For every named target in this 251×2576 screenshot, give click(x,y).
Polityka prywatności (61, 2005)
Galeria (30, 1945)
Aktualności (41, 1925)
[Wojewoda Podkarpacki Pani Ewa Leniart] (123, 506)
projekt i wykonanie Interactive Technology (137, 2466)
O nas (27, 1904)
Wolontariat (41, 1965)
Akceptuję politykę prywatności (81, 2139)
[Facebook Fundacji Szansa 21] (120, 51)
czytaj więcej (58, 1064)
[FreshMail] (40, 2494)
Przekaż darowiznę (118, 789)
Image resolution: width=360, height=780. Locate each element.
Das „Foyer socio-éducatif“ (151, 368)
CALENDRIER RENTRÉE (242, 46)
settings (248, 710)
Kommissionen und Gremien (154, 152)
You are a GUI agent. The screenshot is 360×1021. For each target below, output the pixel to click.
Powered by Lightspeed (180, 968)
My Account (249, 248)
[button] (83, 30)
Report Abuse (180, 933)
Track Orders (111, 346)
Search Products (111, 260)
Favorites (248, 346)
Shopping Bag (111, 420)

...

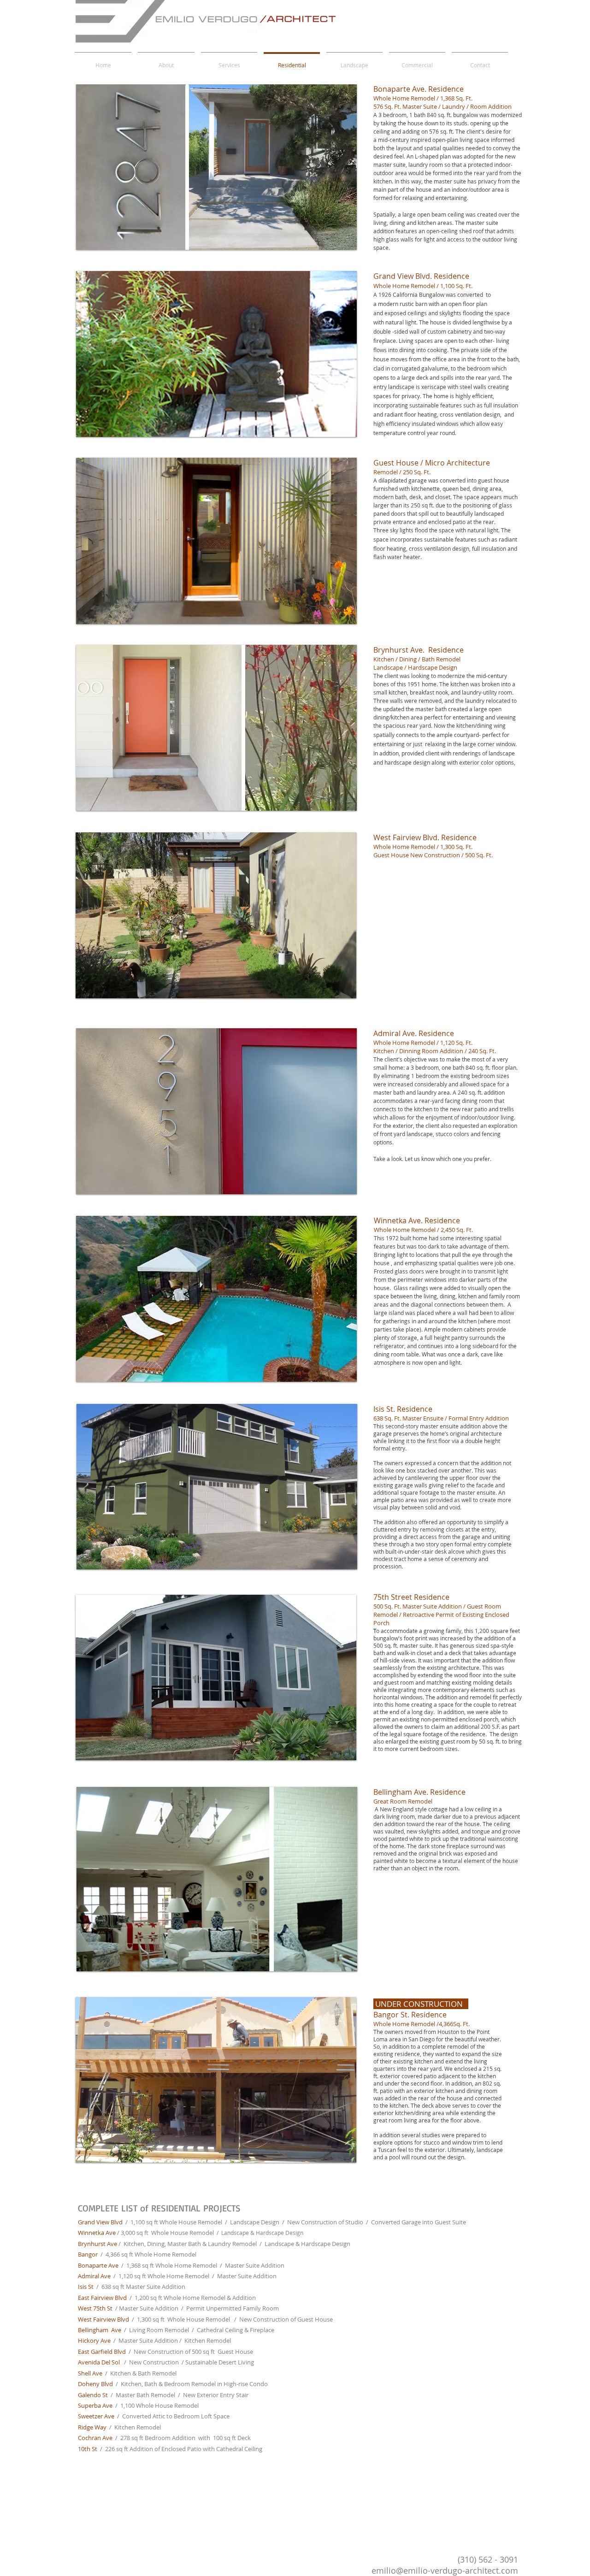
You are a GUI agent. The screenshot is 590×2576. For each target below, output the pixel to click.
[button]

==

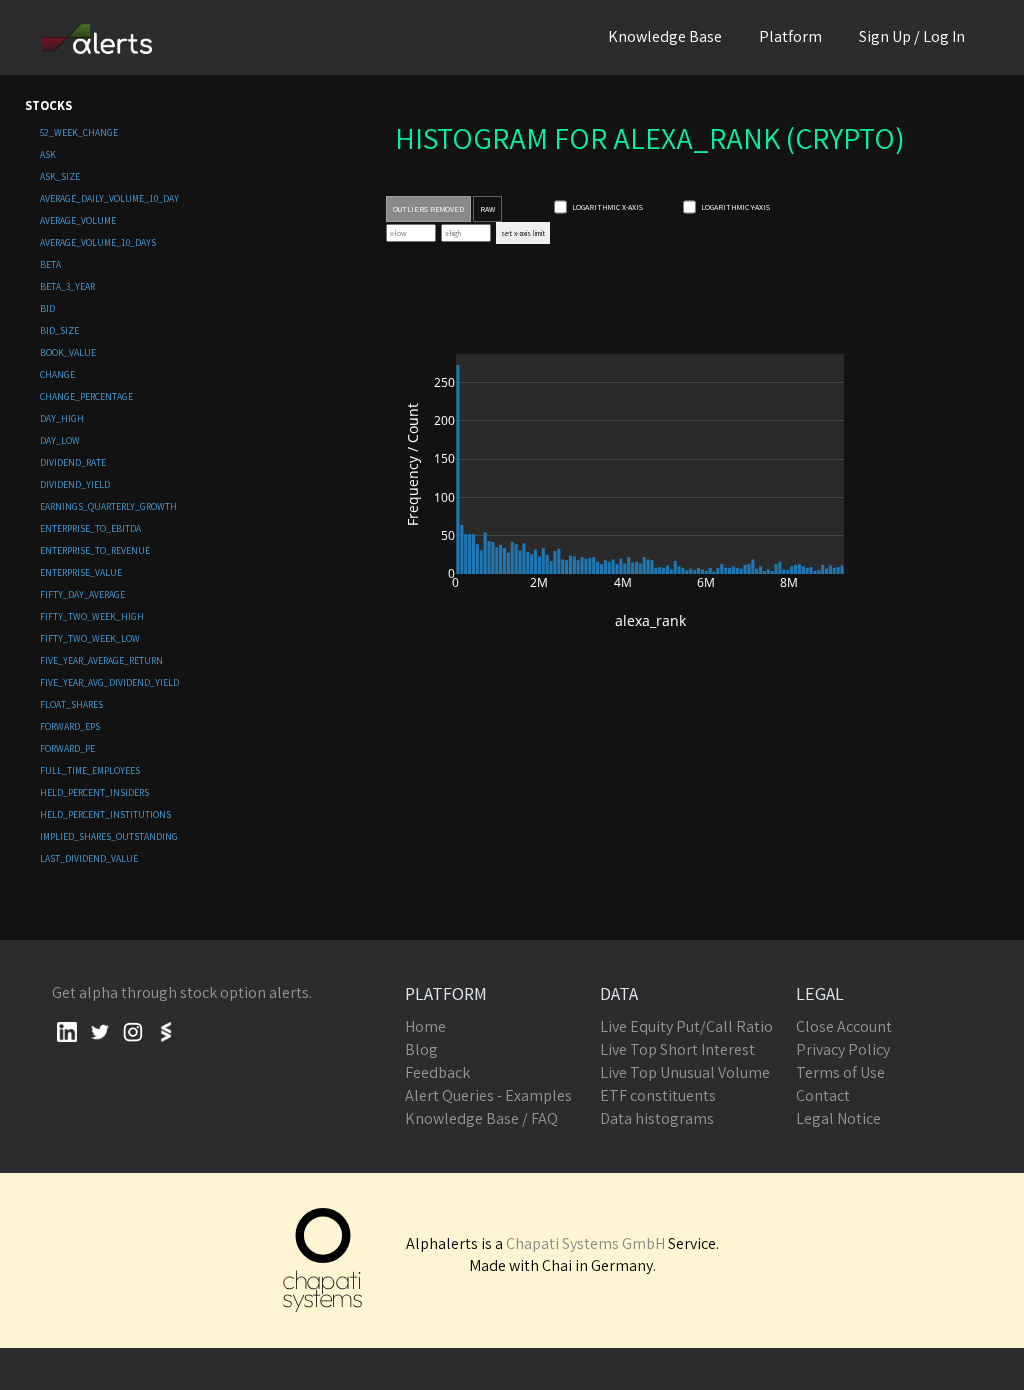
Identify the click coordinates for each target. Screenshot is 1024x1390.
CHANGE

### EXERCISE OBJECTIVE
From the material above, copy every line that has the word "below" in it.

### SOLUTION TO THIS PROBLEM
You are a GUI agent. The screenshot is 360×1021. For each target below, output the pixel to click.
You are a GUI agent. The screenshot is 590×2576. For each target below, output the pixel to click.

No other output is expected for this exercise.